El correspondiente a Juliet, desnuda, Tucker Crowe, desapareció de la circulación en 1986, tras editar su obra cumbre, Juliet, diez canciones inspiradas por su relación y ruptura con una mujer casada. Hornby ha imaginado las entradas de Wikipedia correspondientes a Tucker y a su obra maestra. Y son perfectas en su tono omnisciente y morboso; se compara Juliet con grandes discos de separación, como el Tunnel of love springsteeniano o el Blood on the tracks de Dylan.
En cualquier culto, late la voluntad iconoclasta: se pretende reescribir el canon comúnmente aceptado. Es un impulso que existe desde que el rock adquirió jerarquías. Pero antes se mantenía en el underground: publicación irregular de fanzines, edición de grabaciones clandestinas, algún homenaje en un club perdido. Sin embargo, con la Red, todo se hace global. Una página web desarrollada por cultistas suele ser más completa e informativa que otra de carácter oficial. Cualquier internauta ingenuo puede quedar deslumbrado por el descubrimiento: no es un culto cualquiera, ¡es el verdadero Vaticano!
Nick Hornby retrata maravillosamente los afanes de los creyentes. Sus protagonistas, una pareja de funcionarios ingleses, ahorran para darse las vacaciones perfectas: un recorrido por EE UU, con paradas en el pueblo natal del artista (Montana), la casa de la inspiradora de Juliet (Berkeley), el estudio donde se grabó (Memphis) o el club donde ocurrió la crisis que acabó con la carrera de Tucker (Minneapolis).
Renuncian a la caza mayor: la localización de Crowe. Ese es un deporte reservado generalmente a fans estadounidenses: hay momentos cómicos cuando algunos buscadores confunden a Tucker con un amigo suyo, un freak peludo e irascible, nada amigo de los intrusos debido a que esconde cultivos de marihuana en su granja.
El cultismo del rock, asegura Hornby, es una religión esencialmente masculina. Tan raras son las mujeres participantes en los debates que la intervención de Annie provoca un terremoto. Ella, a diferencia de su compañero Duncan, no puede aceptar que la publicación de las maquetas de Juliet obligue a minimizar los méritos del disco original. Lo argumenta con pasión en el foro correspondiente y logra lo impensable: que saque la cabeza el propio Tucker Crowe.
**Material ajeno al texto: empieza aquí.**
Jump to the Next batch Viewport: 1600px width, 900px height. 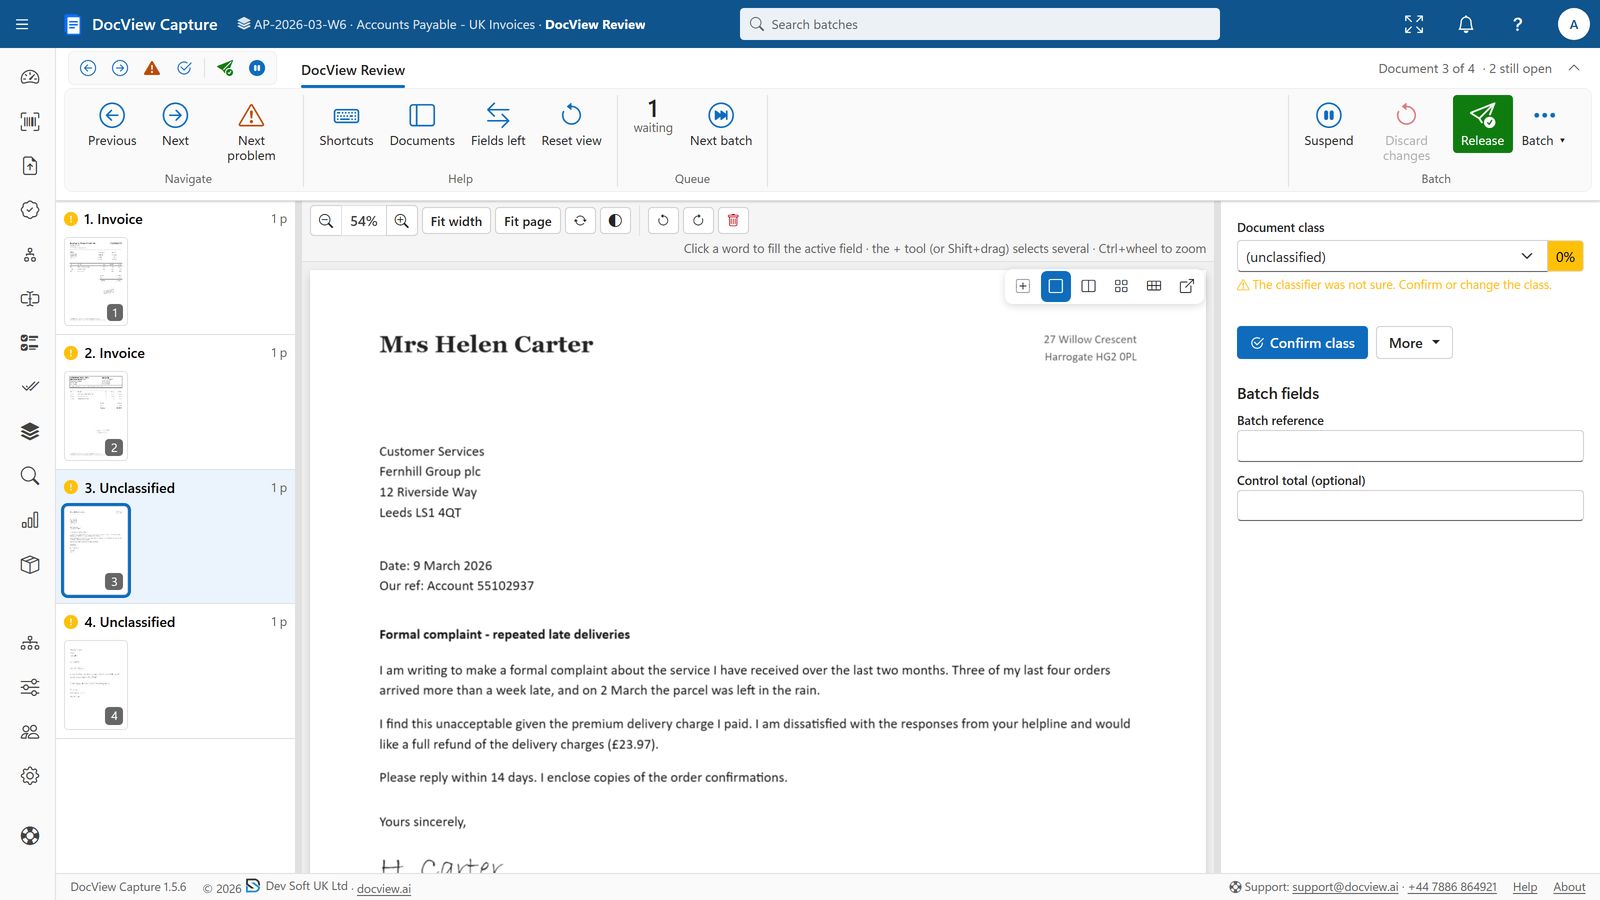(721, 125)
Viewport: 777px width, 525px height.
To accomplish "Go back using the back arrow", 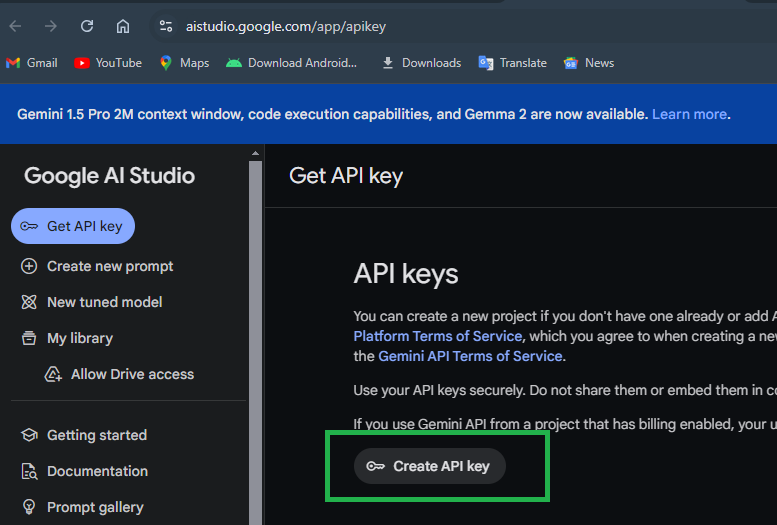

Espero no desinflar el argumento si añado que la resurrección de Tucker resulta fatal para su secta. Igual que los vampiros no soportan la luz solar, las expectativas de los croweólogos se desintegran ante la persona de carne y hueso. Como dice un troll que irrumpe en sus conversaciones, mejor sería que se hubieran dedicado a Morrissey. El sí que se esfuerza en alimentar la mitología.